A dicção escolhida ultrapassa certa solidão romantizada e suportável com esforço e sacrifício, ao cantar a ausência de algo inominável e interdito: “sei que a palavra não cessa/ a dor da solidão presa no corpo/ mas sei que escrever ajuda/ porque todo silêncio é perigoso”. E também ao demitir e expor o decoro que refreou por muito tempo os sentimentos mais profundos e subliminares do lírico, no embate consigo mesma e com o outro, tão próximo quanto irremediavelmente distanciado: “porque você nada sabe da insônia/ e existe uma parte de mim onde ninguém chegou ainda/ e o desespero sempre faz com que a gente precise acreditar em tudo/ estou ficando cada vez mais com medo desse sentimento súbito”.

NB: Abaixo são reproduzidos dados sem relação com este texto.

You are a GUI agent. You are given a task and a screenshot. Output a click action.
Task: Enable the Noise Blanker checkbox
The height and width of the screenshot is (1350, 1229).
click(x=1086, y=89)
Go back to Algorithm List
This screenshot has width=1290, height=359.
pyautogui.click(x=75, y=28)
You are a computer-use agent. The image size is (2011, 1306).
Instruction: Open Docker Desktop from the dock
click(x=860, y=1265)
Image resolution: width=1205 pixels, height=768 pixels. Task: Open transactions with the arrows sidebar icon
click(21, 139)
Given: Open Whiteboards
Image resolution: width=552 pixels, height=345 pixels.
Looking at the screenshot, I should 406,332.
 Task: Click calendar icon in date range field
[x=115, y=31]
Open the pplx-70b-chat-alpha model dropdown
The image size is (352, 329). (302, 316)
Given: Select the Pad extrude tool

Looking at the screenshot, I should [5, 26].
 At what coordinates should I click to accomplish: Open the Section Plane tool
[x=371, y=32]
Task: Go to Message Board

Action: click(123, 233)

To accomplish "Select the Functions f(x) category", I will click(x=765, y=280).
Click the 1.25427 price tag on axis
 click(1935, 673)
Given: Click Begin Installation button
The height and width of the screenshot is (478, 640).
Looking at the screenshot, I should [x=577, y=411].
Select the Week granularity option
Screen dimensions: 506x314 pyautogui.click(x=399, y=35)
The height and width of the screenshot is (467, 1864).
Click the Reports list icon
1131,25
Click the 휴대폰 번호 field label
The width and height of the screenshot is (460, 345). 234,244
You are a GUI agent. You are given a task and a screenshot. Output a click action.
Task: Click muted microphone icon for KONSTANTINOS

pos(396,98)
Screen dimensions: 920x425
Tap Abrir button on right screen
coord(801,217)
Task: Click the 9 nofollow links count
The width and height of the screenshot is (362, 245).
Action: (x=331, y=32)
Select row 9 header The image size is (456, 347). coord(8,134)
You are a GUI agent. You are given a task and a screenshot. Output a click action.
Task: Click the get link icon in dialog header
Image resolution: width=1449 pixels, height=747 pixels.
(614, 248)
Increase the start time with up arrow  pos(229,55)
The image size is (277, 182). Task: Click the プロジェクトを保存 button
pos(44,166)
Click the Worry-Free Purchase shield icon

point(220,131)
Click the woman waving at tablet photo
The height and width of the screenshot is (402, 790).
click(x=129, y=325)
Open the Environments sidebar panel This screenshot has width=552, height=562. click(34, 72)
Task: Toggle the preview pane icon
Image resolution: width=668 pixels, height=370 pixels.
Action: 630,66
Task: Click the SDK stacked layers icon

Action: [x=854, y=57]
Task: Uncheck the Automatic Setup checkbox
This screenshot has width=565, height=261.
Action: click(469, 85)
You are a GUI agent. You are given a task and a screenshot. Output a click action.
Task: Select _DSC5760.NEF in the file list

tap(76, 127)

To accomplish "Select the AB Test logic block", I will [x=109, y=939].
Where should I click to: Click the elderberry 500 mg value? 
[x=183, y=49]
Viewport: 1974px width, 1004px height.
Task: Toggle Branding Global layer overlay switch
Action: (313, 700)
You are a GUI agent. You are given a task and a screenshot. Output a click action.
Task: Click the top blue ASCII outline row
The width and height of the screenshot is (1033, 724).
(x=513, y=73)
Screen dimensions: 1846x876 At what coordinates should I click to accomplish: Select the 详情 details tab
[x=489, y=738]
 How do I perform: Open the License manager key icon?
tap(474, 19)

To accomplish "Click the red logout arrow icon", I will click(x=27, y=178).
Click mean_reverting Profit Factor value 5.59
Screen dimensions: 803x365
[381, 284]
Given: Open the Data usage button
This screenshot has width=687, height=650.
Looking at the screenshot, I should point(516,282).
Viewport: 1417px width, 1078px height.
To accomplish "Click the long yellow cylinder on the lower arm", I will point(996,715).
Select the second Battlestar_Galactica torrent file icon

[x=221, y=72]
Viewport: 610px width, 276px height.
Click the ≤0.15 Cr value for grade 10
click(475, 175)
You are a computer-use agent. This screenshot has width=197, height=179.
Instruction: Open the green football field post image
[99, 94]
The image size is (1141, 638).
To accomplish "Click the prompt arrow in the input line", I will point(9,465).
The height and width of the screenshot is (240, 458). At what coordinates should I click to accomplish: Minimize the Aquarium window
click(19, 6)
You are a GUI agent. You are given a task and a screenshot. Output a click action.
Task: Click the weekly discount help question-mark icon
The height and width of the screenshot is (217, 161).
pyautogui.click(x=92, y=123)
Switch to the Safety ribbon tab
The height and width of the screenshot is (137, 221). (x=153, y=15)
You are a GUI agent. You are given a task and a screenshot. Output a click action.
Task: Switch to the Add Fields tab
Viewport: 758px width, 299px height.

Entre os malditos que elege em “Desdizeres”, o delirante Antonin Artaud, que suportou a França surrealista em estado permanente de loucura, “o Torturado [que] tornou-se para todos o Reconhecido”; o velho bêbado e depravado Charles Bukowski, a praguejar no poema de Lucila, dizendo aos quatro ventos da América que “a vida gira sobre um eixo apodrecido”; a delicada e deprimida Sylvia Plath, falando em tom suave e suicida para si mesma que “morrer é uma arte, como tudo o mais/ isso eu sei fazer como ninguém”.
O conjunto dos versos deste livro vem à tona com vigor, sedução e ironia, preservando, contudo, o sublime daquela voz singularizada do início. São as palavras que seguem o poeta aonde quer que ele vá, com seu léxico estigmatizado pela passagem dos dias e na retenção disponível para uso individual e intransferível. Desse ponto de vista, Lucila não se afasta radicalmente de uma fala que a transformou, em duas dezenas de livros, na poetisa de obra reconhecida e solicitada que é, utilizando-se de formas fixas, com predileção especial pelas estrofes em quadras. Também jamais renegou o sentimento de grupo (que não configura alinhamento estético), e que, no entanto, definiu sua ligação à geração 65 de Pernambuco. Geração em que se alojaram poetas os mais diversos, a maioria tendo buscado a consecução de estilo próprio no mar demasiadamente caótico de confusões, impasses, engodos e disfunções da poesia contemporânea brasileira.
Desespero blue é livro para ser curtido ao som de um B.B. King e um Eric Clapton juntos, destilando o sabor instigante de um imaginário audacioso e ainda inalcançado. Neste embalo de vozes e cordas endiabradas, a fruição violenta de suas canções e notas logra perpassar com irreverência ímpar o ar de um tempo indiferente e amorfo, banalizado e incompleto. É aí que se processa também a absorção de tais poemas sem mais contemplação passiva nem piedade atávica. Para que, na perspectiva única desse instante vivido pelo ouvinte-leitor, cheguem à superfície os meandros perigosos e as veredas subterrâneas de um mundo que se realiza no transitório de sua nudez e linguagem.